Today’s article focuses on two things: a rum and a cocktail. In terms of rum we are dealing with the Mount Gay XO, a molasses rum that won many awards, while the cocktail is also an internationally known classic: The Royal Bermuda Yacht Club. When it comes to the Royal Bermuda Yacht Club, however, there are a few inconsistencies and I hope I this article will bring some light into some confusing aspects, for instance why a Bermuda cocktail calls for a Barbados rum. (provided test product)*
First, let me tell you something about the Mount Gay XO Rum. As you can read in my article about the Mount Gay Black Barrel, the Mount Gay distillery is a historically very significant one as it is arguably the oldest still producing rum distillery in the world. Some further information and frame details about the Mount Gay brand can also be found in in that article. Now the Mount Gay XO, compared to the Black Barrel, inheres the nimbus to represent an older and more mature rum, so it makes sense at this point to have a closer look on the available details about this rum.
The Mount Gay XO is a blend of different, older distillates. To that point it keeps what I promises. On closer inspection, however, it is already noticeable that we cannot find an exact age anywhere on the label, only the indication XO (“Extra Old”) acts as a soft indicator. If you do some research on specific amounts of time, you will find various but contradicting information. So I’ve found some sources speaking of 17-year-old distillates and sometimes only of ten-year-olds. Ultimately, however, it is probably best to trust the information on the Mount Gay website, which speaks of a blend of eight- to fifteen-year-old distillates. The individual rums of this blend were stored in former bourbon barrels, which of course promises corresponding aromas. The matured distillates consist – also in comparison to the Black Barrel – for the most part of double-distilled pot still-rums, which after the maturation process were diluted to drinking strength with water from the distiller’s own spring. Finally the rum is bottled at 43% ABV. So far so good. But how does the Mount Gay XO perform in the tasting?
Aroma: You can immediately notice the effect of the bourbon barrels on the nose! A nice, rich vanilla with fine orange notes, some cloves, ripe bananas, oak, a touch of cinnamon and also a little roasted coffee. Nonetheless it is unmistakably clear that we are dealing with a rum here from the very beginning. A very nice, complex and pleasant to smell rum blend.
Taste: On the palate, a spicy and full-bodied flavor evolves with oak from the long maturation process. Then there are oranges, vanilla and bananas making their way. Cinnamon, nutmeg and a hint of coconut initiate the finish.
Finish: not too sweet, spicy and with full barrel flavors. A great rum!
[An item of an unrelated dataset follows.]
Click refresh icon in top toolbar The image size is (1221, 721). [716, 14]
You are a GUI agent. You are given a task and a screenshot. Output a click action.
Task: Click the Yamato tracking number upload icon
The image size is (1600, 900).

The Mount Gay XO is perfectly suited for the use in a true cocktail classic (but of course also for the use in other drinks) that brings some confusion with it: the Royal Bermuda Yacht Club. Although Bermuda of course also makes its own rum (and with the Dark `N´ Stormy even owns its own, copyrighted cocktail), the Royal Bermuda Yacht Club explicitly calls for Barbados rum. And to make matters worse, not only does Bermuda have a Royal Yacht Club, but Barbados also has its own Barbados Yacht Club. So why the cocktail is not called Royal Barbados Yacht Club? Would be much more appropriate, wouldn’t it?
Well, the exact reason for this can unfortunately no longer be determined. For the first time, the cocktail appeared in Crosby Gaige’s “Cocktail Guide and Ladies Home Companion” in 1941, where the recipe is very variable and not very certain. It calls for “Falernum or sugar syrup” as a choice. In addition to that, you can also choose whether to use Triple Sec (Cointreau) or brandy. But how did Gaige (or anyone before him?) come up with the name for the drink? If he has ever been to Bermuda or not and why it should not be Bermuda rum in the cocktail…. To be honest these mysteries will probably never be resolved. But the now widely accepted variant made with Falernum and Triple Sec goes back to Victor Bergeron aka “Trader Vic”, who committed himself in 1947 in his Bartender’s Guide to these two ingredients. However, one must remember that the recipe is only a rough guideline, depending on which Falernum and which rum you’re using. I opted for the Revolte Falernum and adjusted the quantities a bit, because I found that the balance of flavors is simply best that way. Basically, the Royal Bermuda Yacht Club is ultimately a variant of the Daiquiri with an alternative source of sweetness and aged rum instead of white one.
Recipe “Royal Bermuda Yacht Club”:
6.5 cl Mount Gay XO Barbados Rum
2.5 cl lime juice
2 cl Revolte Falernum
1 bar spoon Triple Sec (also very nice with the Clément Créole Shrubb)
2 Dashes Angostura Bitters
Preparation: Shake all ingredients vigorously on ice and strain into your pre-chilled glass.
Garnish: lime zest
Buying sources: At specialized retailers or online
*The fact that this product has been sent to me free of charge for editorial purposes does not – in any way – imply any influence on the content of this article or my rating. On the contrary, it is always an indispensable condition for me to be able to review without any external influence.